CONSIGNA: Decide si cada afirmación coincide con el texto sobre el tiempo en el pensamiento maya y responde sí o no, citando textualmente las palabras del texto que lo deciden. (a) El tzolkin era un calendario de 260 días. (b) Según el pensamiento maya, la creación ocurrió una sola vez. (c) Las grandes estelas conmemorativas en piedra seguían presentes a la llegada de los europeos.

TEXTO:

En marcado contraste con la civilización occidental, el
sistema de pensamiento maya, por ejemplo, estaba basado en
una distinción entre dos categorías diferentes de
temporalidad: el tiempo cósmico y el tiempo histórico. El
primero estaba subordinado a los ritmos cíclicos o
secuenciales que la profecía se encargaba de determinar; el
tiempo histórico, en su largo plazo, tuvo también, a la
llegada de los europeos en el período postclásico, un
carácter cíclico (habiendo desaparecido las grandes estelas
conmemorativas en piedra que caracterizaron la época clásica
y la llamada "cuenta larga", con un punto de origen o año
cero) y sólo el tiempo histórico más corto, el referido a la
duración de la vida personal, era entendido como un tiempo
lineal, aunque también sometido a los ciclos fastos o
nefastos determinados a través del tzolkin, el calendario
adivinatorio y ritual de 260 días (Farris, 1983). El acto de
la creación tuvo lugar varias veces sucesivas y los dioses, a
diferencia del Yahvé ausente, periódicamente han de
intervenir para renovar y mantener el orden cósmico y social,
es decir, el orden del tiempo. La piedra de toque de la
ortodoxia estaba en la ordenación y el sentido del tiempo
cósmico; el sentido de las fechas cardinales no era
negociable, aunque, para desconcierto de la cronología al
modo occidental, las fechas mismas no son tan importantes y
un mismo acontecimiento puede situarse, con aparente
despreocupación, en fechas distintas, siempre que todas ellas
tengan un mismo sentido y confieran al acontecimiento en
cuestión sus caracteres distintivos.

DATOS PROPORCIONADOS:
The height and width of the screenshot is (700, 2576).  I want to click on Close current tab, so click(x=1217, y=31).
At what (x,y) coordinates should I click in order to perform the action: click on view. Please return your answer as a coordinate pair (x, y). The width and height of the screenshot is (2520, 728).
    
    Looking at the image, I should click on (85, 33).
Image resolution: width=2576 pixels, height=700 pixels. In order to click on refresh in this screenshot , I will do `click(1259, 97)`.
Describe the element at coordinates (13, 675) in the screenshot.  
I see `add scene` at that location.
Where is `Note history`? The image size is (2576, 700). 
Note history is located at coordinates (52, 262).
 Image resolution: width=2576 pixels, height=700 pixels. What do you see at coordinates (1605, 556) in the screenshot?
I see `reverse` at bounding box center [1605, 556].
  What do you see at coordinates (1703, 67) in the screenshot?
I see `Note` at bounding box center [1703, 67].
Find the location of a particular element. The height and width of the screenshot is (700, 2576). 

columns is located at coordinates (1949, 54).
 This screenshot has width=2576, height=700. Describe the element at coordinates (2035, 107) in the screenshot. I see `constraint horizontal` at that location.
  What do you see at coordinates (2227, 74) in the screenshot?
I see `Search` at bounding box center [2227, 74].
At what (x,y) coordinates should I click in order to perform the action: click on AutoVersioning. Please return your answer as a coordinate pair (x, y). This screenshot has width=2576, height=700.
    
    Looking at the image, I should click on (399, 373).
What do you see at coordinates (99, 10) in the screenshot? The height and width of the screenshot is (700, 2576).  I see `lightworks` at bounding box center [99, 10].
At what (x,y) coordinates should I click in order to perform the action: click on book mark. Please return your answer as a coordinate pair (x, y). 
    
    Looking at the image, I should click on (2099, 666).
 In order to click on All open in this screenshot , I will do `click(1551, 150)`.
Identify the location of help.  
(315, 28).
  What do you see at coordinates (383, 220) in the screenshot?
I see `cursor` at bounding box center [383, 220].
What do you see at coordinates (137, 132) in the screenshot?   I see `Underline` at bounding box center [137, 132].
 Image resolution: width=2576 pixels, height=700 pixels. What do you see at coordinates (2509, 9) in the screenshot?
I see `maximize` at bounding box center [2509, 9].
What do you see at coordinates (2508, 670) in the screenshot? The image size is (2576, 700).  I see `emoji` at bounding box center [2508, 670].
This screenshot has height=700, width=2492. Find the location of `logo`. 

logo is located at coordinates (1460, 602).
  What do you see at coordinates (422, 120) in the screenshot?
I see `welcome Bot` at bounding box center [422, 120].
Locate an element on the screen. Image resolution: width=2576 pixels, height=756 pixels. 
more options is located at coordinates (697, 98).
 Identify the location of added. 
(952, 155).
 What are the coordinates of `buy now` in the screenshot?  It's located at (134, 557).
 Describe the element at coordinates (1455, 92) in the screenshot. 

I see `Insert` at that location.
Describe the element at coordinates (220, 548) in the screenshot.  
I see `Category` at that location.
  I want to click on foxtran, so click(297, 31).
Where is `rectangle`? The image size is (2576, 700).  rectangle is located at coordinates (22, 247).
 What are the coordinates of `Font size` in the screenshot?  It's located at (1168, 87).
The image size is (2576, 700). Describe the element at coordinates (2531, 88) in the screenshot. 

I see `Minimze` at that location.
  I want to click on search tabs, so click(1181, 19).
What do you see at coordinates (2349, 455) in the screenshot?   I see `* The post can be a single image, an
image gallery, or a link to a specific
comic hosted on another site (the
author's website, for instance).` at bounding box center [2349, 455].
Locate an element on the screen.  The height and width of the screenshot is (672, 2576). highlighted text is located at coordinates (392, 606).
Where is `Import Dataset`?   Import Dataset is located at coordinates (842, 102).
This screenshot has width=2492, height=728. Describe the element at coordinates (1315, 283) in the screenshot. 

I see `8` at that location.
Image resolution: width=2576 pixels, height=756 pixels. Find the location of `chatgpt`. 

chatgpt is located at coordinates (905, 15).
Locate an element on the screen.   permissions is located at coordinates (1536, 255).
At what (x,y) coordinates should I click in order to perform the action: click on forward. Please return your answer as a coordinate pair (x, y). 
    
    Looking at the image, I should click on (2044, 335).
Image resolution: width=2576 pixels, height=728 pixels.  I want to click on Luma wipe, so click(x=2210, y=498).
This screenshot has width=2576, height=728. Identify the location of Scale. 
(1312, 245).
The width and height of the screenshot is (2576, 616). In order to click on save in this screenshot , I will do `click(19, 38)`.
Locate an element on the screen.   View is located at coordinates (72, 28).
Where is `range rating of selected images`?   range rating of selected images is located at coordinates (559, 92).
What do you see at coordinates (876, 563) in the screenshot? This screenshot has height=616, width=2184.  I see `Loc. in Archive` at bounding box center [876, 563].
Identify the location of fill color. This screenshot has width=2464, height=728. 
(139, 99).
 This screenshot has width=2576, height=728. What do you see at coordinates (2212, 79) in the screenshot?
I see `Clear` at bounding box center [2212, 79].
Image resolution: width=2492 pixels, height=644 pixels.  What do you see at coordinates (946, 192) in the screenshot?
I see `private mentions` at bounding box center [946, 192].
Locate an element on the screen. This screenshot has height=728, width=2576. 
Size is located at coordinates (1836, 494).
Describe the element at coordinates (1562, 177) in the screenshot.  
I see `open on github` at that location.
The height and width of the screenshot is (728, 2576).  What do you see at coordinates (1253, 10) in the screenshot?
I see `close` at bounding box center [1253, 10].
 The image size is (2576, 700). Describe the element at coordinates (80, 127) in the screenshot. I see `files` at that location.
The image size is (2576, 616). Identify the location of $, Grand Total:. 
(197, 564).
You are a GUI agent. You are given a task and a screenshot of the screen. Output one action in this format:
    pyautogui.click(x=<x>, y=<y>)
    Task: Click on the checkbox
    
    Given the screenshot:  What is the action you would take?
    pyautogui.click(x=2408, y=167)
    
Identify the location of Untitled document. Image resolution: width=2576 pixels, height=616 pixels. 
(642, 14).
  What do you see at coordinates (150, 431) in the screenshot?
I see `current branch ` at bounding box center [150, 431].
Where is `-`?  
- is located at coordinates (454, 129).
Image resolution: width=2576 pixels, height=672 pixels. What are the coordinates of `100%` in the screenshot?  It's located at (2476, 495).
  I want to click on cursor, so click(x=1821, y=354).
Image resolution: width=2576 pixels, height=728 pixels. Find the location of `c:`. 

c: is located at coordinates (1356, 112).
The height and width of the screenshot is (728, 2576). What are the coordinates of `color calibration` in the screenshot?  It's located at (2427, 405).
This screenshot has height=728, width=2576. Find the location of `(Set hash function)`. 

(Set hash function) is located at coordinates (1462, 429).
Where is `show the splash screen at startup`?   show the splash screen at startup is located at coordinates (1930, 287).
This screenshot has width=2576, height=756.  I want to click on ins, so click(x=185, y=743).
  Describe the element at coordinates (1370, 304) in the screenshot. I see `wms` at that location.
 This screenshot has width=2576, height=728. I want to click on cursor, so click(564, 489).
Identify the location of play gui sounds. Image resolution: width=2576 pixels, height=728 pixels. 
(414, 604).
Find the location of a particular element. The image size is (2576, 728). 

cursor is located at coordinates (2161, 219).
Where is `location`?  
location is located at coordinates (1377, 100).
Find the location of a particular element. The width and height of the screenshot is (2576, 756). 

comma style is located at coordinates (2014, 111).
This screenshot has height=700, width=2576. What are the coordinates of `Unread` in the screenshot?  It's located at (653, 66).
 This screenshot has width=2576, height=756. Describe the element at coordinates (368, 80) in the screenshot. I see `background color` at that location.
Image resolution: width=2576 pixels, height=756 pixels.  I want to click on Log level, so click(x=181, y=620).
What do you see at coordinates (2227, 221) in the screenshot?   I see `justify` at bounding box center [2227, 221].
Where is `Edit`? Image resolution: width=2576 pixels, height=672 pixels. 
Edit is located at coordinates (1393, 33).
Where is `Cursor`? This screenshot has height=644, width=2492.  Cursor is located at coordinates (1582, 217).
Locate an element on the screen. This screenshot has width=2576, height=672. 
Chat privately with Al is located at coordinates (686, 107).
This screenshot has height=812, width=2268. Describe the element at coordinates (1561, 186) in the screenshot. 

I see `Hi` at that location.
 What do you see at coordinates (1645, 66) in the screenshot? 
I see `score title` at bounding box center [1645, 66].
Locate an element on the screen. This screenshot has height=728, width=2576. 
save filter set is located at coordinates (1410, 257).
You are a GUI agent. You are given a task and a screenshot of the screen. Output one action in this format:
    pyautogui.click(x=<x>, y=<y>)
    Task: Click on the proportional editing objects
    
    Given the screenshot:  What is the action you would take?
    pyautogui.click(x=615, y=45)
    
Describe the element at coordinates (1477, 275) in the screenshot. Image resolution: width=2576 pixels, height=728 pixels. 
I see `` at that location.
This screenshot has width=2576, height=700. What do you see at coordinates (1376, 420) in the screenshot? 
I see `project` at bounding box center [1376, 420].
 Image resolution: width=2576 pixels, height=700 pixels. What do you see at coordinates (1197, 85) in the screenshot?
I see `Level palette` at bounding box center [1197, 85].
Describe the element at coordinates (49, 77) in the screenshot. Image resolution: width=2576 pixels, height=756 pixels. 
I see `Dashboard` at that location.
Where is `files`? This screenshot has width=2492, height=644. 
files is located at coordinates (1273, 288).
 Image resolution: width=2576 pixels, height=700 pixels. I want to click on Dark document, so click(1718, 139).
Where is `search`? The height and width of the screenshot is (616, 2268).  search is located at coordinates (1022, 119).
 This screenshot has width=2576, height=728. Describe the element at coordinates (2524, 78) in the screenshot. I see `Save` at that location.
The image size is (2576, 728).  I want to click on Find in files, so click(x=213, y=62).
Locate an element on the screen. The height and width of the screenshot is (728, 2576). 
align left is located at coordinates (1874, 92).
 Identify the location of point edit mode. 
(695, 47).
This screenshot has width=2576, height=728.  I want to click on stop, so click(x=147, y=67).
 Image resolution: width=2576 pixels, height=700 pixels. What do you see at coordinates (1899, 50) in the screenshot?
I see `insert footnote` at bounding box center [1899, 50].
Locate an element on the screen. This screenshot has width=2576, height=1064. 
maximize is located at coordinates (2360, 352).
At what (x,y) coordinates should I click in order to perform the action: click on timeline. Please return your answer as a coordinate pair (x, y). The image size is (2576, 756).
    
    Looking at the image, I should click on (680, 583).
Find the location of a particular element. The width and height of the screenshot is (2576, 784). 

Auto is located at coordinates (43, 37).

RESULTADO:
(a) Sí: «el calendario adivinatorio y ritual de 260 días».
(b) No: «El acto de la creación tuvo lugar varias veces sucesivas».
(c) No: «habiendo desaparecido las grandes estelas conmemorativas en piedra que caracterizaron la época clásica».